- [GOAL OF THE EXERCISE]: Retype all of the data below exactly as it stands, line for line.

- [THE RECORDS]:
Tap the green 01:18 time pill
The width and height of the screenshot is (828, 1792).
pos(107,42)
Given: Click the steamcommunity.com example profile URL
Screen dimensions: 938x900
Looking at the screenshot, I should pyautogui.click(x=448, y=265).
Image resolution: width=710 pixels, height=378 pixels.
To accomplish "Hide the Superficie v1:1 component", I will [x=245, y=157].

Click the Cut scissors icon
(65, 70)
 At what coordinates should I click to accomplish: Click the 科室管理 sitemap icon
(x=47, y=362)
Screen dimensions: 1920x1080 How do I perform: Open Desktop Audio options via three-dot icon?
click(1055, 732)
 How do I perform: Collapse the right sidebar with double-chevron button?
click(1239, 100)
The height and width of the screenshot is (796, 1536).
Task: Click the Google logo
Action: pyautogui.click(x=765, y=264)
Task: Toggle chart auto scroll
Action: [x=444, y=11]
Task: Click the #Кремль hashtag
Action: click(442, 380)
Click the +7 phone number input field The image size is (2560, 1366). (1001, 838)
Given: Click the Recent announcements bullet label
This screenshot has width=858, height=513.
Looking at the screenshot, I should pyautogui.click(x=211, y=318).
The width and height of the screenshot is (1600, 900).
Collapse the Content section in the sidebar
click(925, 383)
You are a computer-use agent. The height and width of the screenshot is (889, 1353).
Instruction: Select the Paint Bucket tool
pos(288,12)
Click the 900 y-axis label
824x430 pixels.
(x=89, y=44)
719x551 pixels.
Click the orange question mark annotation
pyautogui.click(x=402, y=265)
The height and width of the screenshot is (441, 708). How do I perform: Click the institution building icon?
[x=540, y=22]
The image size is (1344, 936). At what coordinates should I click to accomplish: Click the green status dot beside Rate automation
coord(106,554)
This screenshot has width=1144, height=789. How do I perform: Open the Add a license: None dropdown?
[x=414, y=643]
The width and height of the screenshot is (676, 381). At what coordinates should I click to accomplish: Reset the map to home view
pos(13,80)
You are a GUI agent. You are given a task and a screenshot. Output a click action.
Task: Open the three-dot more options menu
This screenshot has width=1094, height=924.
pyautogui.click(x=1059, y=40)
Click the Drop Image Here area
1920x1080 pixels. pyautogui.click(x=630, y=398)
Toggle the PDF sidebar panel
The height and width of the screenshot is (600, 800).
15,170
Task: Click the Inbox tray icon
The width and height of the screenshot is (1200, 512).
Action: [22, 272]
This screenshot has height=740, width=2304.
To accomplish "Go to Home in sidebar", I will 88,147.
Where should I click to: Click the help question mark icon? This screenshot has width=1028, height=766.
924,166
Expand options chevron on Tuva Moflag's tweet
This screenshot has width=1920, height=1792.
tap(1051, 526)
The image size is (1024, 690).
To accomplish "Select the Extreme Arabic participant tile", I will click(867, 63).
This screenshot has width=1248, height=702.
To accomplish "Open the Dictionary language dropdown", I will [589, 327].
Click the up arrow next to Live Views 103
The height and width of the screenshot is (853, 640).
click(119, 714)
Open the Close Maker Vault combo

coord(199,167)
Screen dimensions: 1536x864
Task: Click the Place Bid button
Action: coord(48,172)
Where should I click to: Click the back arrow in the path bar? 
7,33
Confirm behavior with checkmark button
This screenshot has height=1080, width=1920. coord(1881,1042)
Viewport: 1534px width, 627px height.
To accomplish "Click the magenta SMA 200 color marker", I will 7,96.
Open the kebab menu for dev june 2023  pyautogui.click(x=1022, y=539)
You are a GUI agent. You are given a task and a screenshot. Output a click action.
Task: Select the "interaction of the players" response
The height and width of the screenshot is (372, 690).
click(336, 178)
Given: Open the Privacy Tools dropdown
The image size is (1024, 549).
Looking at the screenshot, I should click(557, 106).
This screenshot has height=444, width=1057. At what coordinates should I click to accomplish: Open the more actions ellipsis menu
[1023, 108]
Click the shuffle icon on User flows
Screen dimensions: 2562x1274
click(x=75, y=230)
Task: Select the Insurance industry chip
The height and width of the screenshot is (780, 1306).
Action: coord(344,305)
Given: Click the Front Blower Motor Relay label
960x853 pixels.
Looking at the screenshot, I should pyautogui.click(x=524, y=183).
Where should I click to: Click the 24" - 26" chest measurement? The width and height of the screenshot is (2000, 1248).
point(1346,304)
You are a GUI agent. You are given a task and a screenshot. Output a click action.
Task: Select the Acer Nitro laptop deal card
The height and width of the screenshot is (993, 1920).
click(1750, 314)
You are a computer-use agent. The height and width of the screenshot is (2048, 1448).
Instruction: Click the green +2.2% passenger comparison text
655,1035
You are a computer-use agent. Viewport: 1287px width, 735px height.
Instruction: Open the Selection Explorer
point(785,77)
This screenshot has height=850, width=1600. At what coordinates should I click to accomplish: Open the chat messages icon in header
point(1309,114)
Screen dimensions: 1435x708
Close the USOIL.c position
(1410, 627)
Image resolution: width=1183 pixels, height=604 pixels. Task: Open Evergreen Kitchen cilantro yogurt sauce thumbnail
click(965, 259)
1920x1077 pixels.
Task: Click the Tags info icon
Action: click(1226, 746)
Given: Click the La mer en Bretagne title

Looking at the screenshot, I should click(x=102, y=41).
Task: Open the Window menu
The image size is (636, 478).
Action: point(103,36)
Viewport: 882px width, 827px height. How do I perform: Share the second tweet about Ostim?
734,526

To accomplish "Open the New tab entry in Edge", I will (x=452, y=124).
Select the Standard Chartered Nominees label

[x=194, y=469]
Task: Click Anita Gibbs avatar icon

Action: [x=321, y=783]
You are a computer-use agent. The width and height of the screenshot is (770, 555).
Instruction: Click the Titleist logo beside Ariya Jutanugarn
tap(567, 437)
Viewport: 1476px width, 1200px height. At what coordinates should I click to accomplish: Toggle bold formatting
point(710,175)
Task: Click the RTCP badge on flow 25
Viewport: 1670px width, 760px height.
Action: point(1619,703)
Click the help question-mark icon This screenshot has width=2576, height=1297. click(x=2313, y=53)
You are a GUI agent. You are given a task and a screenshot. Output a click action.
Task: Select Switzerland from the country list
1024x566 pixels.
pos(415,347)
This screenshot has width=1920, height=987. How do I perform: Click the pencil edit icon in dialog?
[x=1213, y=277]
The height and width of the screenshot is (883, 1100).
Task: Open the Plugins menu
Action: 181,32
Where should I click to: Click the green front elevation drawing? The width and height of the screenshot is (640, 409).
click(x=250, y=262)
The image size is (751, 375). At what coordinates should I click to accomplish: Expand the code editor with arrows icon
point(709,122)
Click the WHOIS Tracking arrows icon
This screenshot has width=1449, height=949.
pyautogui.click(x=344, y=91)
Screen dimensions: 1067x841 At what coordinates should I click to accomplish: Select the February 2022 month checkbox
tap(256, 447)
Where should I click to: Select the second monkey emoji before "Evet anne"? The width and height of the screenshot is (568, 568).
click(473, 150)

- [TASK ANSWER]:
Tap the green 01:18 time pill
The width and height of the screenshot is (828, 1792).
pos(107,42)
Given: Click the steamcommunity.com example profile URL
Screen dimensions: 938x900
Looking at the screenshot, I should pyautogui.click(x=448, y=265).
Image resolution: width=710 pixels, height=378 pixels.
To accomplish "Hide the Superficie v1:1 component", I will [x=245, y=157].

Click the Cut scissors icon
(65, 70)
 At what coordinates should I click to accomplish: Click the 科室管理 sitemap icon
(x=47, y=362)
Screen dimensions: 1920x1080 How do I perform: Open Desktop Audio options via three-dot icon?
click(1055, 732)
 How do I perform: Collapse the right sidebar with double-chevron button?
click(1239, 100)
The height and width of the screenshot is (796, 1536).
Task: Click the Google logo
Action: pyautogui.click(x=765, y=264)
Task: Toggle chart auto scroll
Action: [x=444, y=11]
Task: Click the #Кремль hashtag
Action: click(442, 380)
Click the +7 phone number input field The image size is (2560, 1366). (1001, 838)
Given: Click the Recent announcements bullet label
This screenshot has width=858, height=513.
Looking at the screenshot, I should pyautogui.click(x=211, y=318).
The width and height of the screenshot is (1600, 900).
Collapse the Content section in the sidebar
click(925, 383)
You are a computer-use agent. The height and width of the screenshot is (889, 1353).
Instruction: Select the Paint Bucket tool
pos(288,12)
Click the 900 y-axis label
824x430 pixels.
(x=89, y=44)
719x551 pixels.
Click the orange question mark annotation
pyautogui.click(x=402, y=265)
The height and width of the screenshot is (441, 708). How do I perform: Click the institution building icon?
[x=540, y=22]
The image size is (1344, 936). At what coordinates should I click to accomplish: Click the green status dot beside Rate automation
coord(106,554)
This screenshot has width=1144, height=789. How do I perform: Open the Add a license: None dropdown?
[x=414, y=643]
The width and height of the screenshot is (676, 381). At what coordinates should I click to accomplish: Reset the map to home view
pos(13,80)
You are a GUI agent. You are given a task and a screenshot. Output a click action.
Task: Open the three-dot more options menu
This screenshot has width=1094, height=924.
pyautogui.click(x=1059, y=40)
Click the Drop Image Here area
1920x1080 pixels. pyautogui.click(x=630, y=398)
Toggle the PDF sidebar panel
The height and width of the screenshot is (600, 800).
15,170
Task: Click the Inbox tray icon
The width and height of the screenshot is (1200, 512).
Action: [22, 272]
This screenshot has height=740, width=2304.
To accomplish "Go to Home in sidebar", I will 88,147.
Where should I click to: Click the help question mark icon? This screenshot has width=1028, height=766.
924,166
Expand options chevron on Tuva Moflag's tweet
This screenshot has width=1920, height=1792.
tap(1051, 526)
The image size is (1024, 690).
To accomplish "Select the Extreme Arabic participant tile", I will click(867, 63).
This screenshot has width=1248, height=702.
To accomplish "Open the Dictionary language dropdown", I will [589, 327].
Click the up arrow next to Live Views 103
The height and width of the screenshot is (853, 640).
click(119, 714)
Open the Close Maker Vault combo

coord(199,167)
Screen dimensions: 1536x864
Task: Click the Place Bid button
Action: coord(48,172)
Where should I click to: Click the back arrow in the path bar? 
7,33
Confirm behavior with checkmark button
This screenshot has height=1080, width=1920. coord(1881,1042)
Viewport: 1534px width, 627px height.
To accomplish "Click the magenta SMA 200 color marker", I will 7,96.
Open the kebab menu for dev june 2023  pyautogui.click(x=1022, y=539)
You are a GUI agent. You are given a task and a screenshot. Output a click action.
Task: Select the "interaction of the players" response
The height and width of the screenshot is (372, 690).
click(336, 178)
Given: Open the Privacy Tools dropdown
The image size is (1024, 549).
Looking at the screenshot, I should click(557, 106).
This screenshot has height=444, width=1057. At what coordinates should I click to accomplish: Open the more actions ellipsis menu
[1023, 108]
Click the shuffle icon on User flows
Screen dimensions: 2562x1274
click(x=75, y=230)
Task: Select the Insurance industry chip
The height and width of the screenshot is (780, 1306).
Action: coord(344,305)
Given: Click the Front Blower Motor Relay label
960x853 pixels.
Looking at the screenshot, I should pyautogui.click(x=524, y=183).
Where should I click to: Click the 24" - 26" chest measurement? The width and height of the screenshot is (2000, 1248).
point(1346,304)
You are a GUI agent. You are given a task and a screenshot. Output a click action.
Task: Select the Acer Nitro laptop deal card
The height and width of the screenshot is (993, 1920).
click(1750, 314)
You are a computer-use agent. The height and width of the screenshot is (2048, 1448).
Instruction: Click the green +2.2% passenger comparison text
655,1035
You are a computer-use agent. Viewport: 1287px width, 735px height.
Instruction: Open the Selection Explorer
point(785,77)
This screenshot has height=850, width=1600. At what coordinates should I click to accomplish: Open the chat messages icon in header
point(1309,114)
Screen dimensions: 1435x708
Close the USOIL.c position
(1410, 627)
Image resolution: width=1183 pixels, height=604 pixels. Task: Open Evergreen Kitchen cilantro yogurt sauce thumbnail
click(965, 259)
1920x1077 pixels.
Task: Click the Tags info icon
Action: click(1226, 746)
Given: Click the La mer en Bretagne title

Looking at the screenshot, I should click(x=102, y=41).
Task: Open the Window menu
The image size is (636, 478).
Action: point(103,36)
Viewport: 882px width, 827px height. How do I perform: Share the second tweet about Ostim?
734,526

To accomplish "Open the New tab entry in Edge", I will (x=452, y=124).
Select the Standard Chartered Nominees label

[x=194, y=469]
Task: Click Anita Gibbs avatar icon

Action: [x=321, y=783]
You are a computer-use agent. The width and height of the screenshot is (770, 555).
Instruction: Click the Titleist logo beside Ariya Jutanugarn
tap(567, 437)
Viewport: 1476px width, 1200px height. At what coordinates should I click to accomplish: Toggle bold formatting
point(710,175)
Task: Click the RTCP badge on flow 25
Viewport: 1670px width, 760px height.
Action: point(1619,703)
Click the help question-mark icon This screenshot has width=2576, height=1297. click(x=2313, y=53)
You are a GUI agent. You are given a task and a screenshot. Output a click action.
Task: Select Switzerland from the country list
1024x566 pixels.
pos(415,347)
This screenshot has width=1920, height=987. How do I perform: Click the pencil edit icon in dialog?
[x=1213, y=277]
The height and width of the screenshot is (883, 1100).
Task: Open the Plugins menu
Action: 181,32
Where should I click to: Click the green front elevation drawing? The width and height of the screenshot is (640, 409).
click(x=250, y=262)
The image size is (751, 375). At what coordinates should I click to accomplish: Expand the code editor with arrows icon
point(709,122)
Click the WHOIS Tracking arrows icon
This screenshot has width=1449, height=949.
pyautogui.click(x=344, y=91)
Screen dimensions: 1067x841 At what coordinates should I click to accomplish: Select the February 2022 month checkbox
tap(256, 447)
Where should I click to: Select the second monkey emoji before "Evet anne"? The width and height of the screenshot is (568, 568).
click(473, 150)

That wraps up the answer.